Chemical floods such as surfactant and/or polymer floods are enhanced oil recovery techniques that have been proven at both laboratory and field scale to increase sweep and/or displacement efficiency. Even though the compatibility and the efficiency of the injected chemicals are thoroughly tested and validated in the laboratory, uncertainty still remains regarding their actual performance in the reservoir. These uncertainties can result from the differences in the scale of investigation (core scale to field scale), lack of understanding of reservoir heterogeneity and connectivity, and the long term chemical performance and the chemical slug integrity in the reservoir.

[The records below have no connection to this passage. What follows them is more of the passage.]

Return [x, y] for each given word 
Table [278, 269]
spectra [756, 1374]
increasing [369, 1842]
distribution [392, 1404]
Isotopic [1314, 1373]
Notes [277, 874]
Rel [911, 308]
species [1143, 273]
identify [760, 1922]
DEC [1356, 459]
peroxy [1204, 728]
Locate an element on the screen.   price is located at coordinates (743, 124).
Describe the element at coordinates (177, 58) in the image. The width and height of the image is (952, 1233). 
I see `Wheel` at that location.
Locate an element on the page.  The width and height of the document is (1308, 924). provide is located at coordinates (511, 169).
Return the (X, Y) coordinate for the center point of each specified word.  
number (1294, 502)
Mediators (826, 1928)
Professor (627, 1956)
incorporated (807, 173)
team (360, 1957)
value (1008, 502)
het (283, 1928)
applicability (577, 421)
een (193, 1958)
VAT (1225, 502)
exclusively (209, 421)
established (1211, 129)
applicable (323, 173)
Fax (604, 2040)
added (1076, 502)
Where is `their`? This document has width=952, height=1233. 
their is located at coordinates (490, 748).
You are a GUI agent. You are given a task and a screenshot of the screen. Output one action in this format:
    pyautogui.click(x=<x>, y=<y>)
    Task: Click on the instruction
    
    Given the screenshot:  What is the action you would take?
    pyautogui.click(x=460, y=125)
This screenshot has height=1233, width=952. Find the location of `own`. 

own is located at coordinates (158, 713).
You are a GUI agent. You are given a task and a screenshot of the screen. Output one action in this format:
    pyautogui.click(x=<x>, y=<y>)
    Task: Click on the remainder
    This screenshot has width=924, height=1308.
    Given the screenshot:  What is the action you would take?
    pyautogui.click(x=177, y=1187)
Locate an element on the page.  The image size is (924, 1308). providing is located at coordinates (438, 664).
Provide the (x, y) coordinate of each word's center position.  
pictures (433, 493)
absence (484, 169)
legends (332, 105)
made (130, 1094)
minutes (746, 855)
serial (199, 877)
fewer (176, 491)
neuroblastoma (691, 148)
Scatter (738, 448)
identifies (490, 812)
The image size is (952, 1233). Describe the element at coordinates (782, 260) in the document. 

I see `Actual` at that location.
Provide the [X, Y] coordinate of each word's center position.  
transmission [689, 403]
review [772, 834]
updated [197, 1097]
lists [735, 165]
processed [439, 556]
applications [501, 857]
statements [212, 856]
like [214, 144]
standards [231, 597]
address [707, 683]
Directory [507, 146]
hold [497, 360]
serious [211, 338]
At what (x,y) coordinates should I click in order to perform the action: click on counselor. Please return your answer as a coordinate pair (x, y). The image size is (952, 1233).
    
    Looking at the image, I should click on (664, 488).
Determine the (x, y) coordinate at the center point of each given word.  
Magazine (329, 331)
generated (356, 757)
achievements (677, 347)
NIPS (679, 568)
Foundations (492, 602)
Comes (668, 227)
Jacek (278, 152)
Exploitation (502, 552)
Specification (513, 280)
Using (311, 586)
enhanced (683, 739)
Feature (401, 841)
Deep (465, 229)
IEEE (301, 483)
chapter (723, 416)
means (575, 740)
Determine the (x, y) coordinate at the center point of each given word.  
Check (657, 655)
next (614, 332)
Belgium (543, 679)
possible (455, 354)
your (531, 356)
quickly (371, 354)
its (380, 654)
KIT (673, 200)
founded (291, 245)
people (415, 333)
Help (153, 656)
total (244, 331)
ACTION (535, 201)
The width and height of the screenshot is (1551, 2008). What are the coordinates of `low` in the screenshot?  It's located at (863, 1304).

In order to properly design a chemical flood, the uncertainties related to chemical performance have to be considered along with subsurface uncertainties during formal analysis using Design of Experiments. In addition to traditional subsurface uncertainty analysis, this work focused on two methodologies to systematically incorporate in-situ chemical performance uncertainties. The first methodology varies chemical properties such as polymer rheology, adsorption, permeability reduction, inaccessible pore volume and non-Newtonian behavior individually during uncertainty analysis. The drawbacks of this approach are the computationally cumbersome parameter combinations and an increased possibility of testing unphysical combinations of chemical parameters.
The second methodology considers the overall chemical performance in the reservoir as an uncertainty parameter. In this case, the chemical properties are not varied individually but as a set to express the uncertainty range of chemical quality. The advantage of using chemical performance as an uncertainty parameter is that the possibility of testing unphysical combination of chemical properties is eliminated and there are less uncertainty parameters (thus increased computational efficiency). The drawback of this approach is that inadvertent bias can be introduced in the uncertainty analysis because of limited knowledge of the subsurface, and extreme end-points in the uncertainty space may remain untested.
The two approaches are compared in this paper and case studies were conducted. The results show how realistic low, mid and high performance models were generated that account for both subsurface and chemical uncertainties.